[Text and element pointing records]
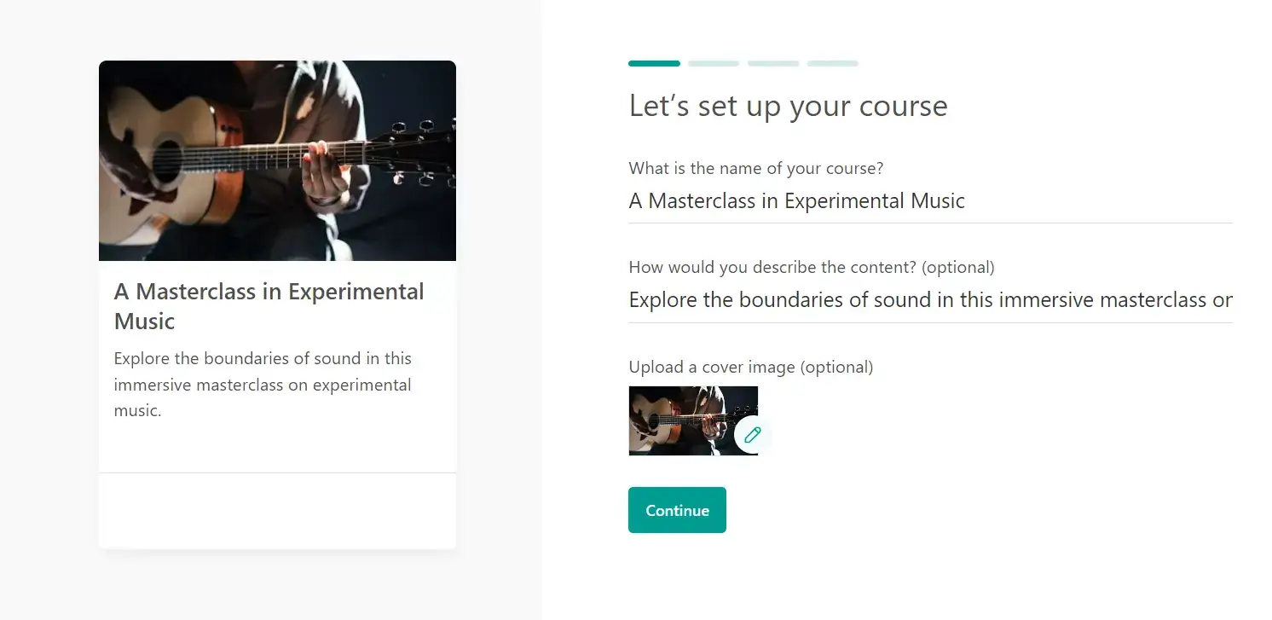Click the large guitar image in preview card

(277, 160)
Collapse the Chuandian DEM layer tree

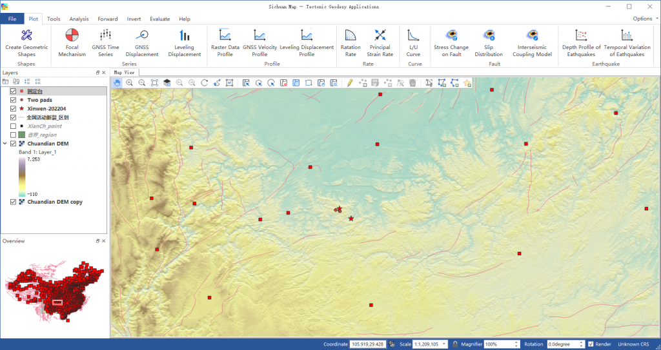pyautogui.click(x=5, y=144)
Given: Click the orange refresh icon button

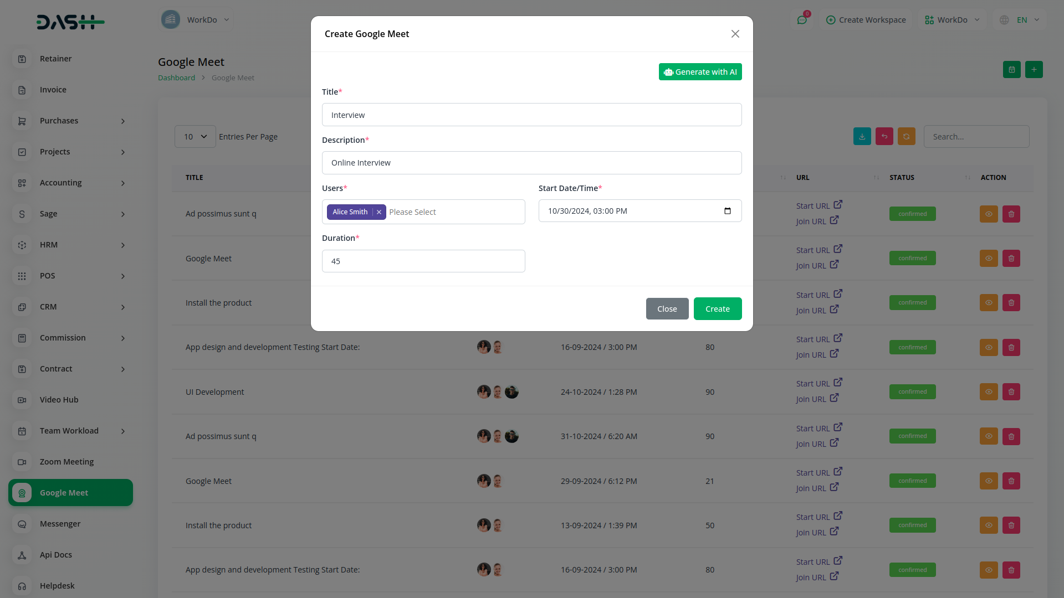Looking at the screenshot, I should coord(906,137).
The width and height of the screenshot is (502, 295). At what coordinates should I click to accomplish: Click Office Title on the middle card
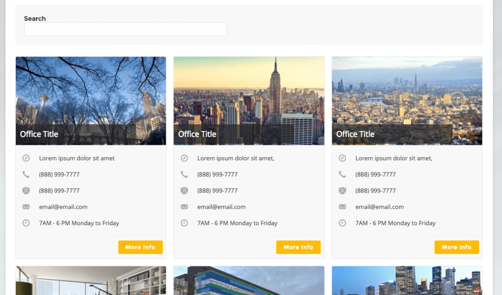197,134
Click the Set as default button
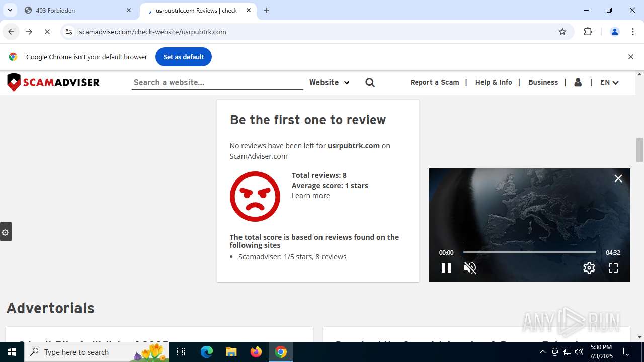 point(183,57)
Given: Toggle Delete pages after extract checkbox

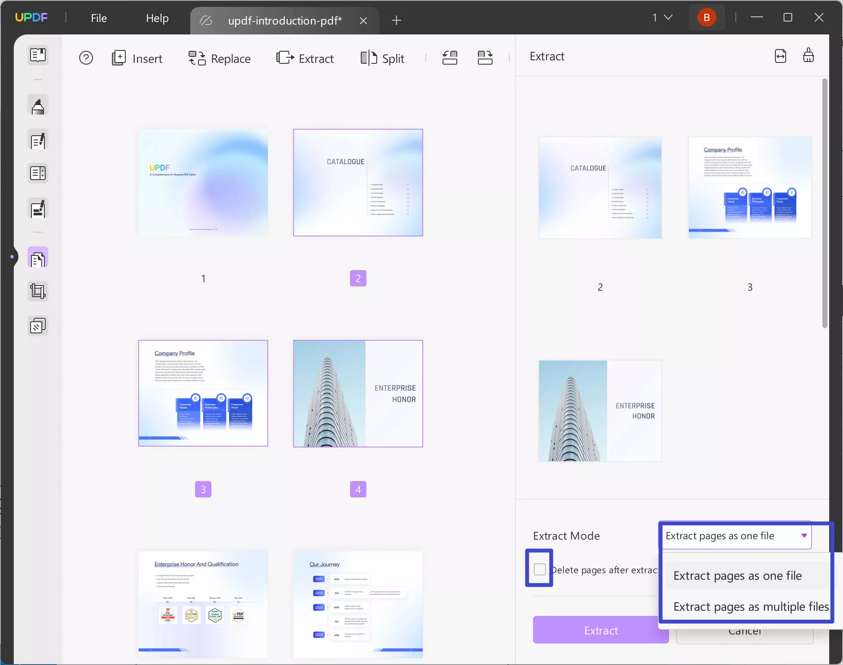Looking at the screenshot, I should pos(540,569).
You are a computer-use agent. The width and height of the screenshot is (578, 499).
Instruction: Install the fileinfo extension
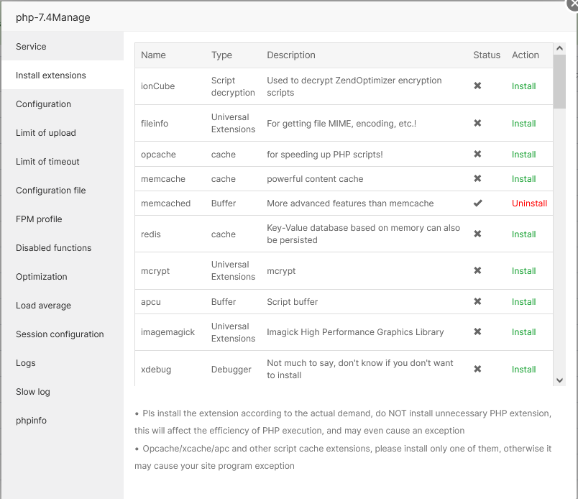point(523,124)
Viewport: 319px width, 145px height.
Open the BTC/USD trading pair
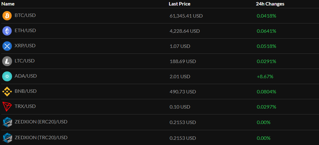coord(25,15)
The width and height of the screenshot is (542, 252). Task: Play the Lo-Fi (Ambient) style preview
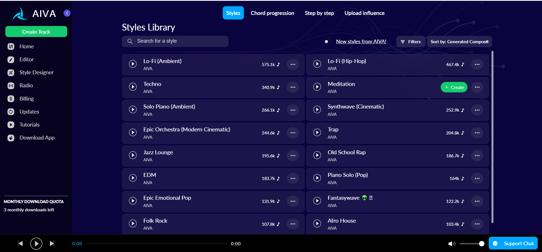[x=133, y=64]
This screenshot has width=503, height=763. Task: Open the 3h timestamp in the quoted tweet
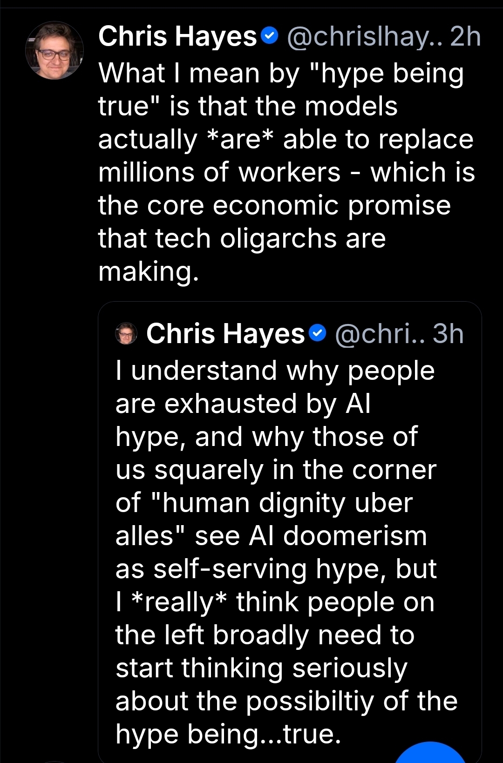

→ **WHAT THIS TASK INVOLVES**
Please update every one of the records above by replacing "width and height" with "size", keeping everything else the same, and leave the pictures out of your answer.

→ **OUTPUT BELOW**
Click the large guitar image in preview card

(277, 160)
Collapse the Chuandian DEM layer tree

pyautogui.click(x=5, y=144)
Given: Click the orange refresh icon button

Looking at the screenshot, I should coord(906,137).
The size of the screenshot is (502, 295). At what coordinates should I click to accomplish: Click Office Title on the middle card
197,134
Click the Set as default button
 point(183,57)
Given: Toggle Delete pages after extract checkbox

Looking at the screenshot, I should pos(540,569).
You are a computer-use agent. The size of the screenshot is (578, 499).
Instruction: Install the fileinfo extension
point(523,124)
Viewport: 319px width, 145px height.
Open the BTC/USD trading pair
coord(25,15)
The size of the screenshot is (542, 252). Task: Play the Lo-Fi (Ambient) style preview
[x=133, y=64]
This screenshot has width=503, height=763. Task: Open the 3h timestamp in the quoted tweet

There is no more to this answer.